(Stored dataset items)
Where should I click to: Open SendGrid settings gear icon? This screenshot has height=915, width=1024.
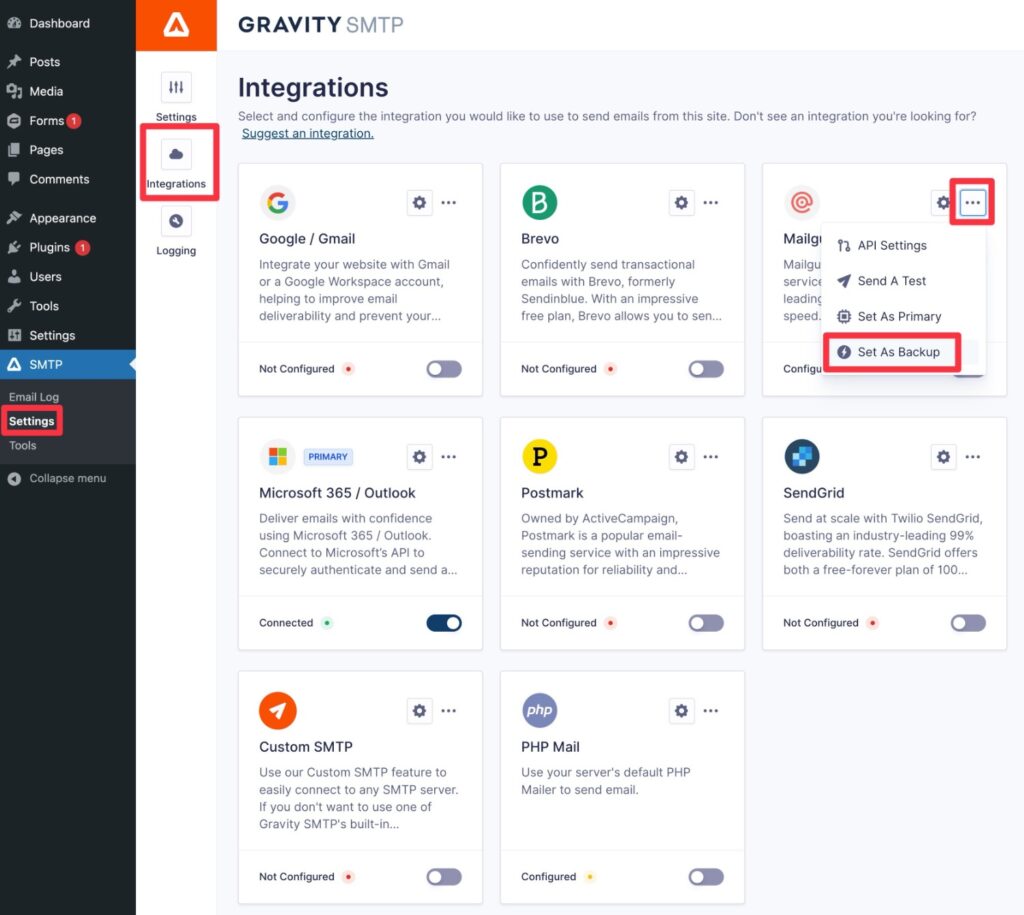click(x=943, y=456)
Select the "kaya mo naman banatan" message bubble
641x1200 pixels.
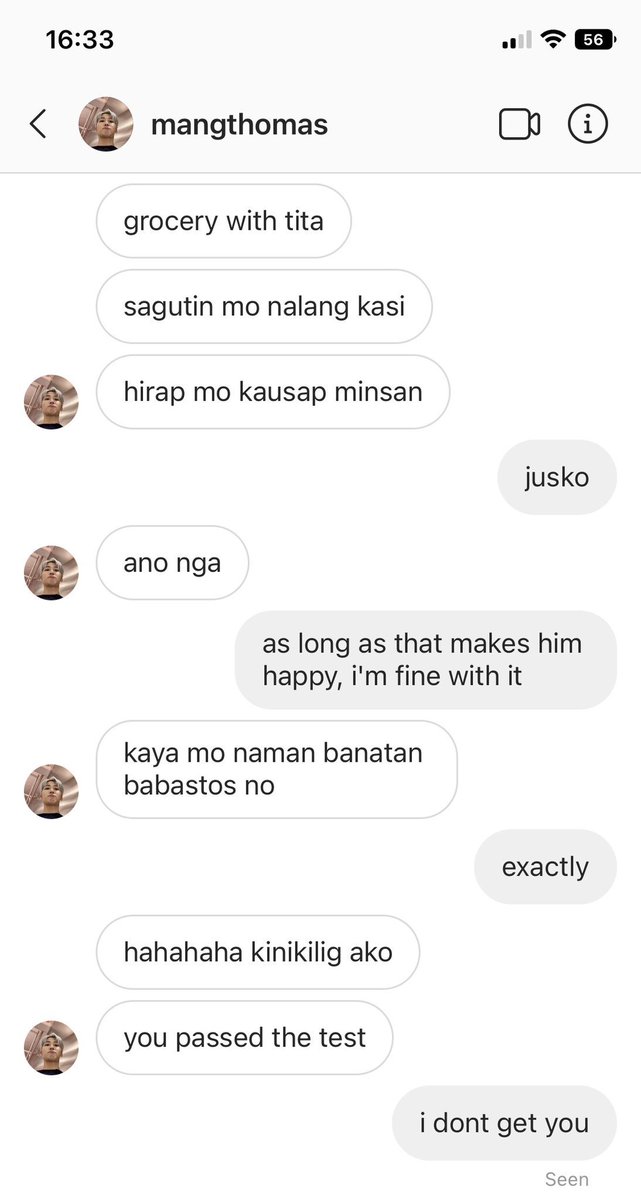pyautogui.click(x=277, y=769)
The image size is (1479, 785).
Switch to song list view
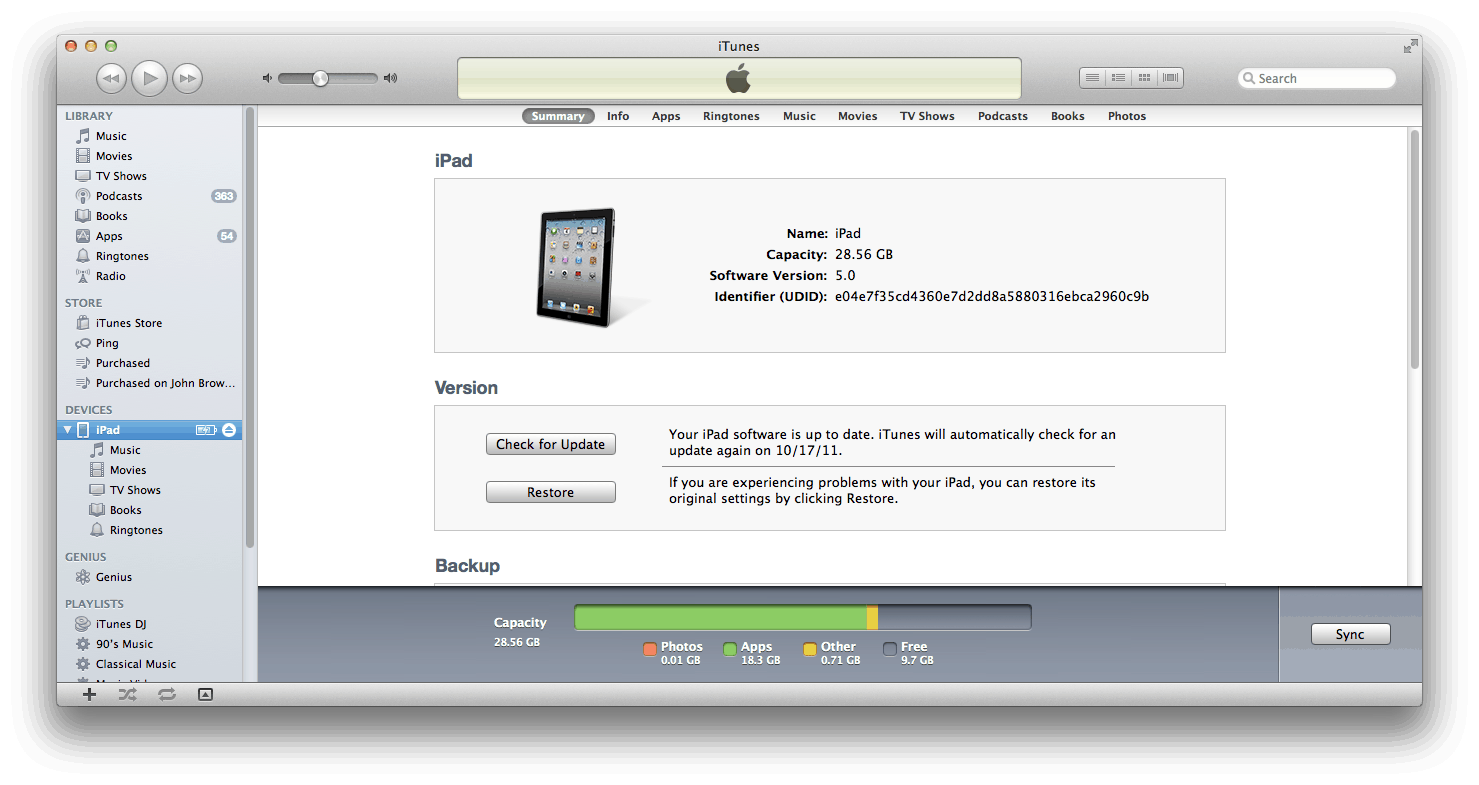click(x=1093, y=78)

## Try it
Retype the data word for word and keep the pictures out of it.

## Solution to the problem
Where should I click to: Open SendGrid settings gear icon? This screenshot has height=915, width=1024.
click(x=943, y=456)
Select the "kaya mo naman banatan" message bubble
641x1200 pixels.
pyautogui.click(x=277, y=769)
The image size is (1479, 785).
Switch to song list view
click(x=1093, y=78)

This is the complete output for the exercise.